# EXERCISE PROMPT:
Reproduce the entries verbatim; no pictures.

─── MATERIAL SHOWN

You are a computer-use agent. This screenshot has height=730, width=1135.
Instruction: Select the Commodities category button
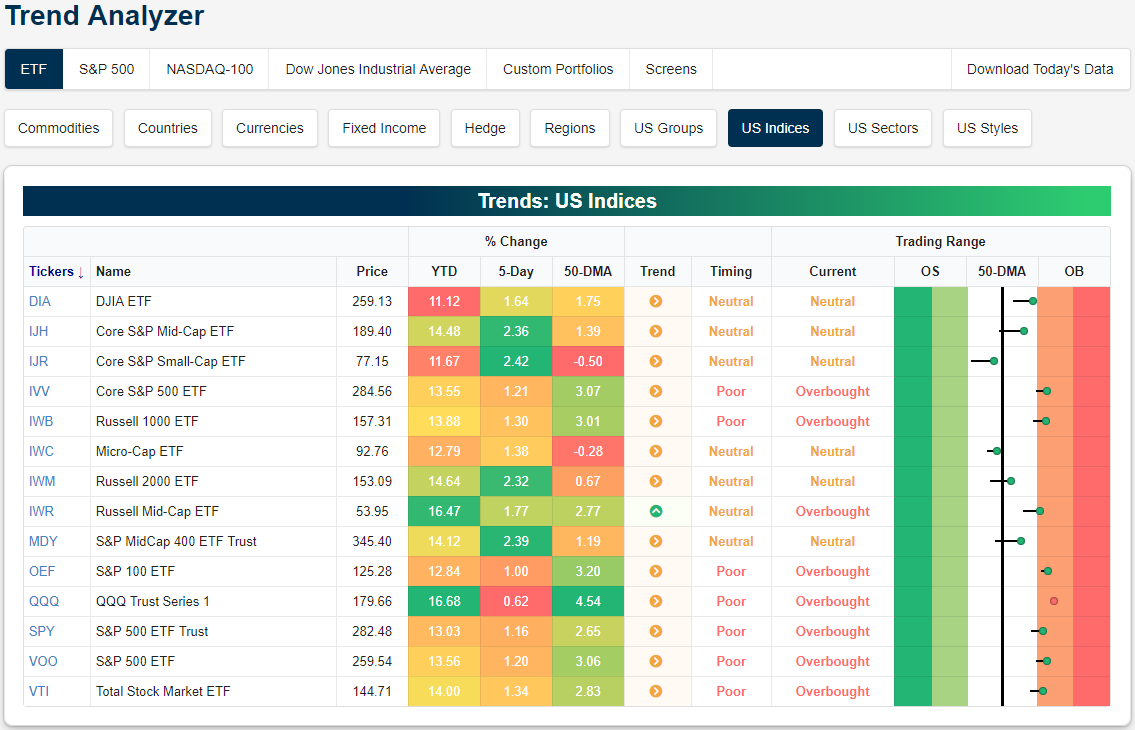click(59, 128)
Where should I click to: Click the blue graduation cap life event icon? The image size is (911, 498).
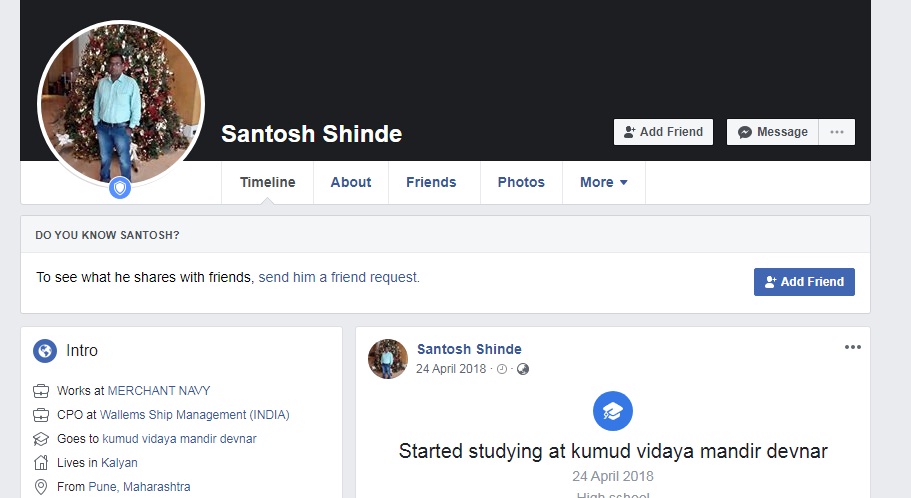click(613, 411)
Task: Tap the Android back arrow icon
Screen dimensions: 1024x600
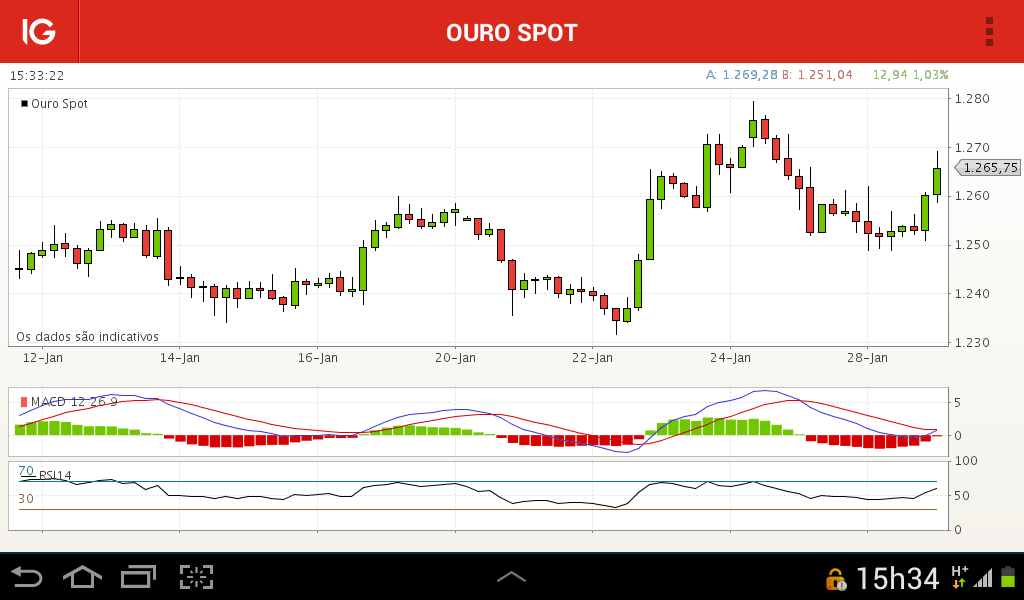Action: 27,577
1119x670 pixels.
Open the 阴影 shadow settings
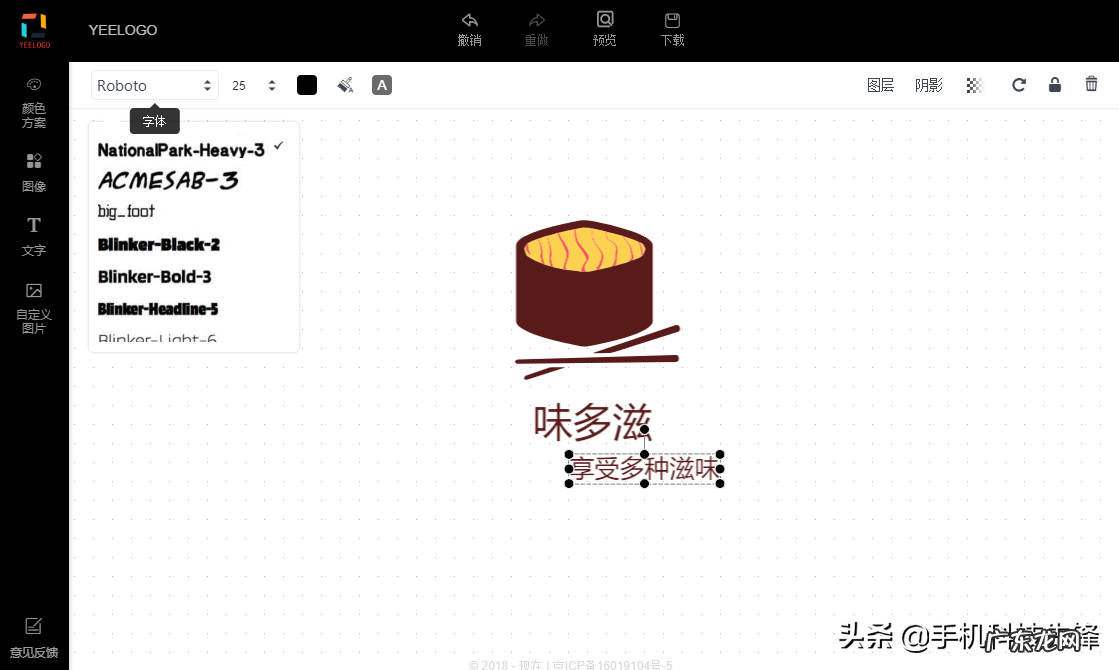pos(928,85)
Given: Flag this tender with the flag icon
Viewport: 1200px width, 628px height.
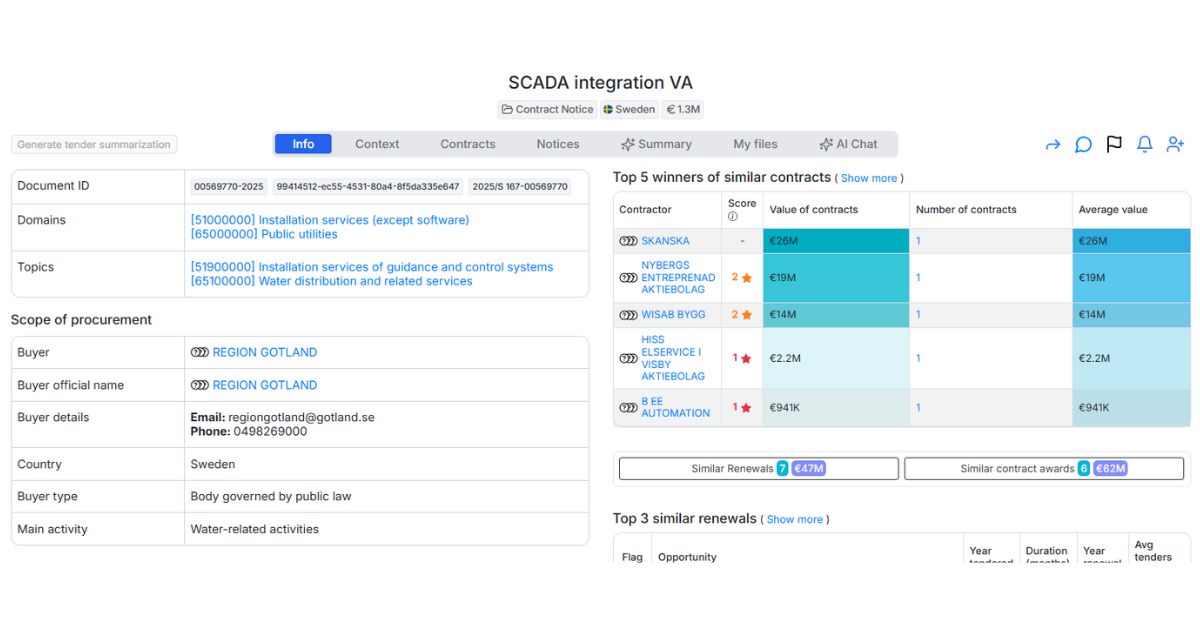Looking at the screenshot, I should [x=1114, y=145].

──────

# ANSWER SPACE:
You are a computer-use agent. This screenshot has height=730, width=1135.
Instruction: Select the Commodities category button
click(59, 128)
Where should I click to: Click the blue graduation cap life event icon? The image size is (911, 498).
click(613, 411)
Task: Tap the Android back arrow icon
Screen dimensions: 1024x600
Action: 27,577
1119x670 pixels.
Open the 阴影 shadow settings
pos(928,85)
Given: Flag this tender with the flag icon
Viewport: 1200px width, 628px height.
Looking at the screenshot, I should [x=1114, y=145].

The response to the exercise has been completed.